I then checked the Qt documentation, and QImage::Format_ARGB32_Premultiplied is indeed 4 bytes/pixel, so it should read a size of 4 * width * height. I tried reading the data byte by byte, but the script runs very slowly (~80fps → ~30fps).
Am I missing some details about dbus? Or should modify the way fd object read in Python?
Thanks in advance ![]()
class AreaMonitor:
def __init__(self, interval_ms: int = 1000):
self.bus = dbus.SessionBus()
self.kwin_interface = dbus.Interface(
self.bus.get_object(
bus_name="org.kde.KWin.ScreenShot2",
object_path="/org/kde/KWin/ScreenShot2",
),
dbus_interface="org.kde.KWin.ScreenShot2",
)
self.interval = interval_ms / 1000.0
self._capture_options = {
"include-cursor": dbus.Boolean(False),
"native-resolution": dbus.Boolean(True)
}
def capture_area(self, x: int, y: int, width: int, height: int):
read_fd, write_fd = os.pipe()
try:
write_fd_dbus = dbus.types.UnixFd(write_fd)

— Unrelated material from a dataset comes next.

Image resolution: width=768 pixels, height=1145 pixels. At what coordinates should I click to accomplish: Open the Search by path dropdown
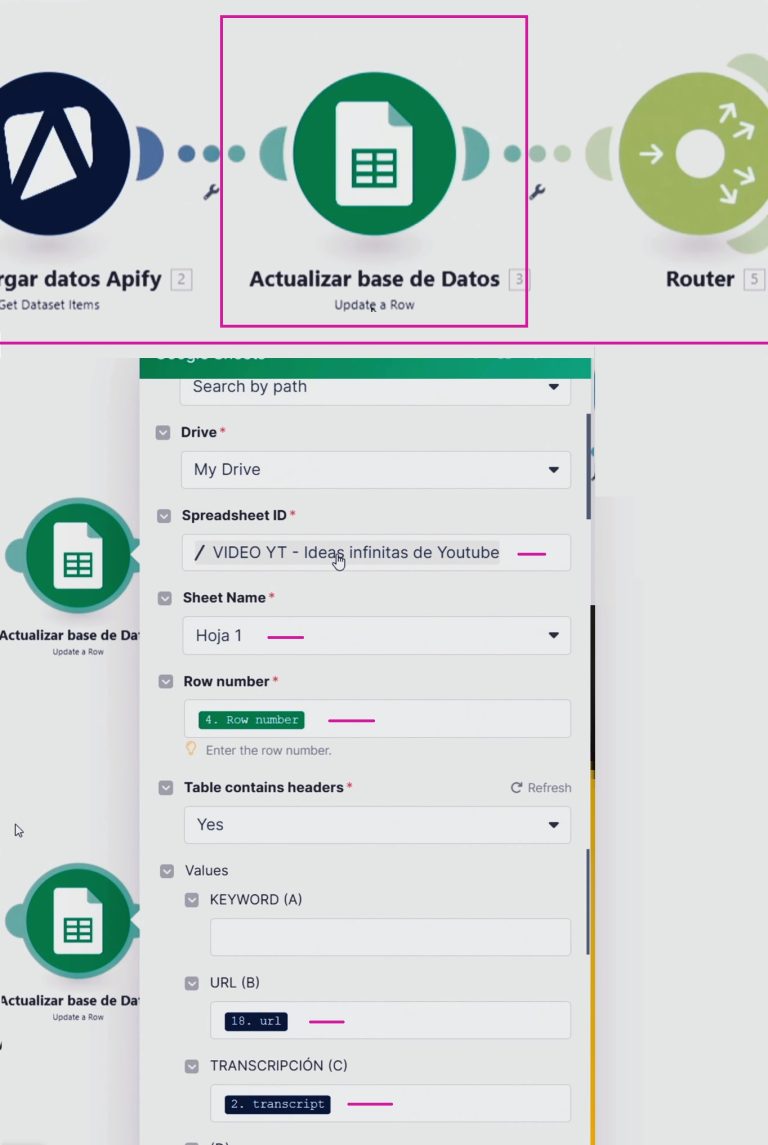coord(375,387)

results = self.kwin_interface.CaptureArea(
dbus.Int32(x), dbus.Int32(y),
dbus.UInt32(width), dbus.UInt32(height),
self._capture_options,
write_fd_dbus
)
os.close(write_fd)
image_width = results.get("width", 0)
image_height = results.get("height", 0)
expected_size = image_width * image_height * 4
with os.fdopen(read_fd, 'rb') as f:
image_data = f.read(expected_size)
return image_data
except Exception as e:
os.close(write_fd)
raise e